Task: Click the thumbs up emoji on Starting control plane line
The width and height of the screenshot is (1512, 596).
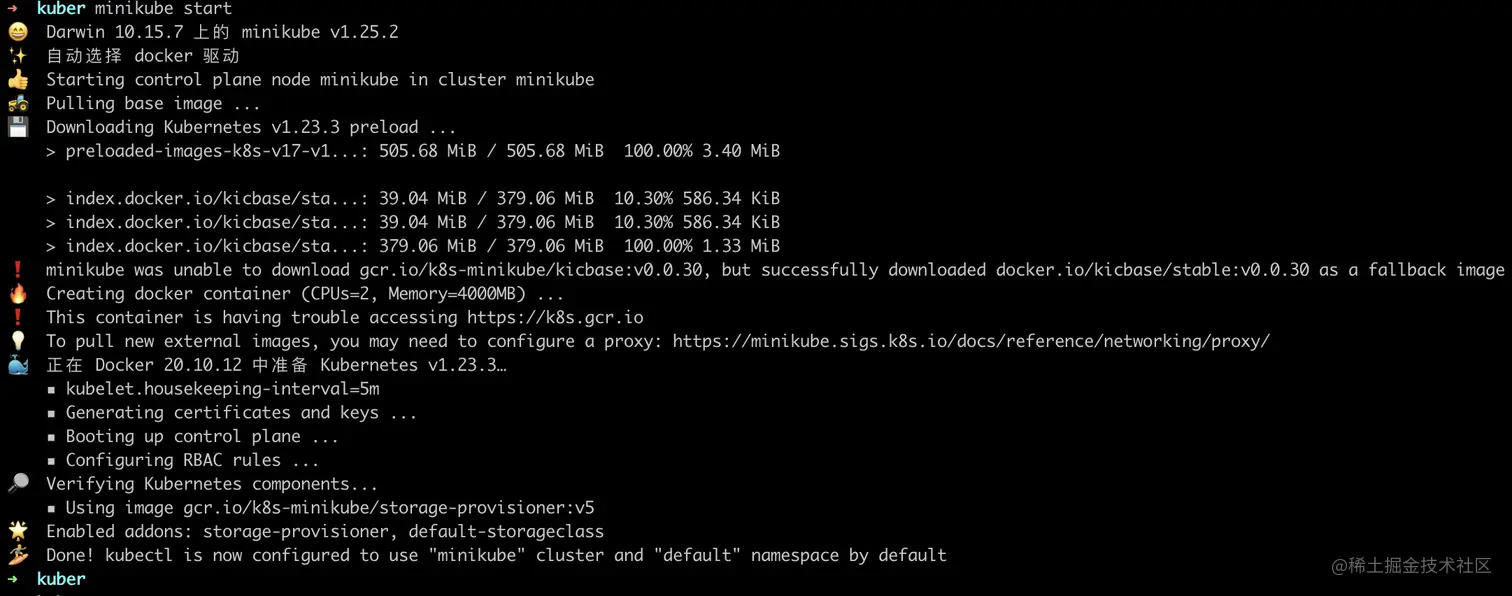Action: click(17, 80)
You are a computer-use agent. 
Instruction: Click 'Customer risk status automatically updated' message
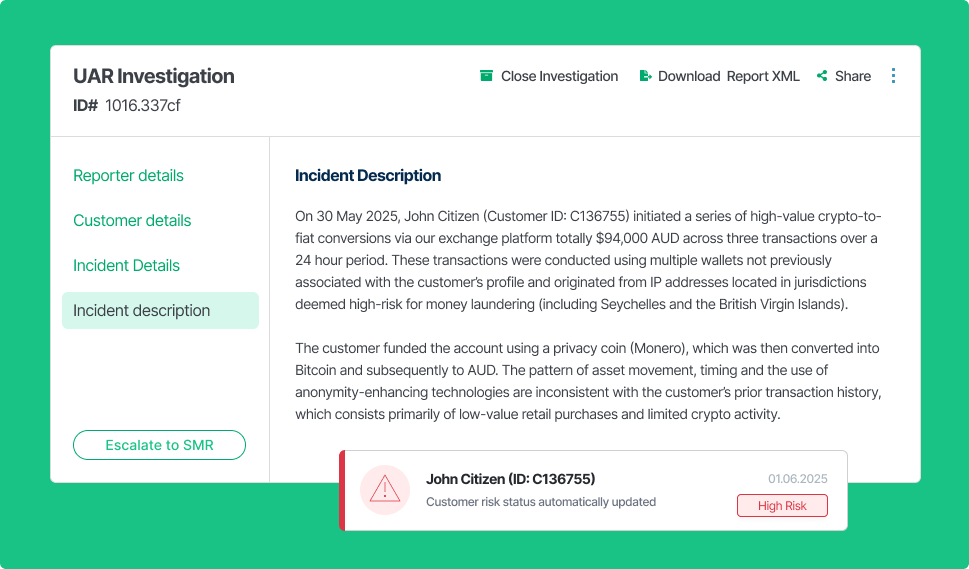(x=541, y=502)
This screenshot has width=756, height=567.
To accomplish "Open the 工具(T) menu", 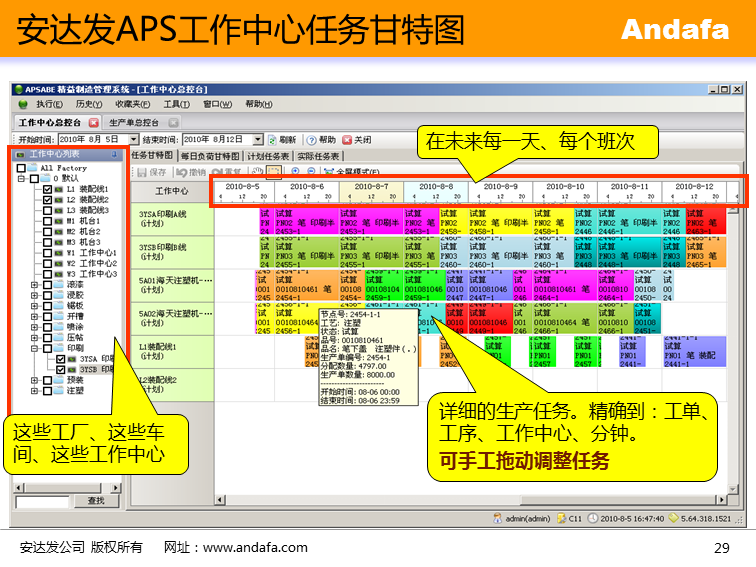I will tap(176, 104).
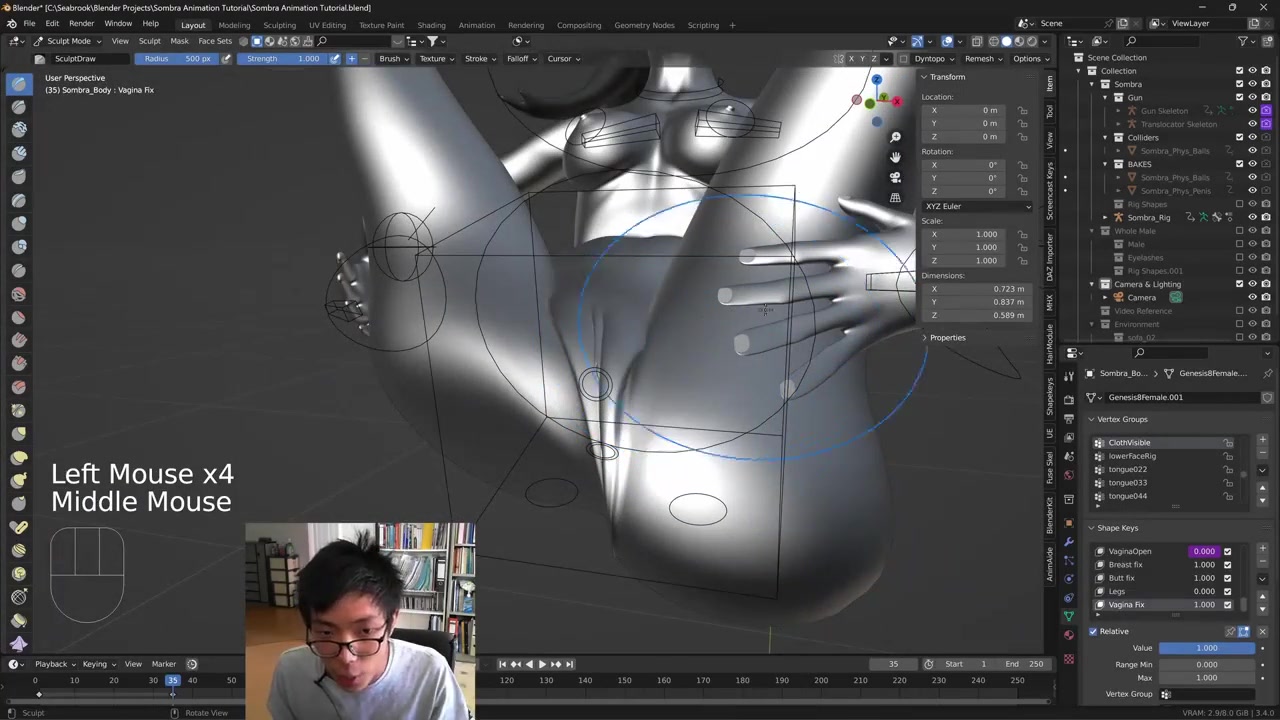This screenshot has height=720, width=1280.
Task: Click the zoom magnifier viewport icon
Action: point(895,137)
##########
▶ YOUR TASK
Exactly as written, please give again the lines from the beginning of the listing through the line containing "This screenshot has width=756, height=567.", inclusive, without any pictures.

▶ YOUR RESPONSE
Task: Click the thumbs up emoji on Starting control plane line
The width and height of the screenshot is (1512, 596).
Action: click(17, 80)
You are a computer-use agent. 
Instruction: Click 'Customer risk status automatically updated' message
(x=541, y=502)
This screenshot has width=756, height=567.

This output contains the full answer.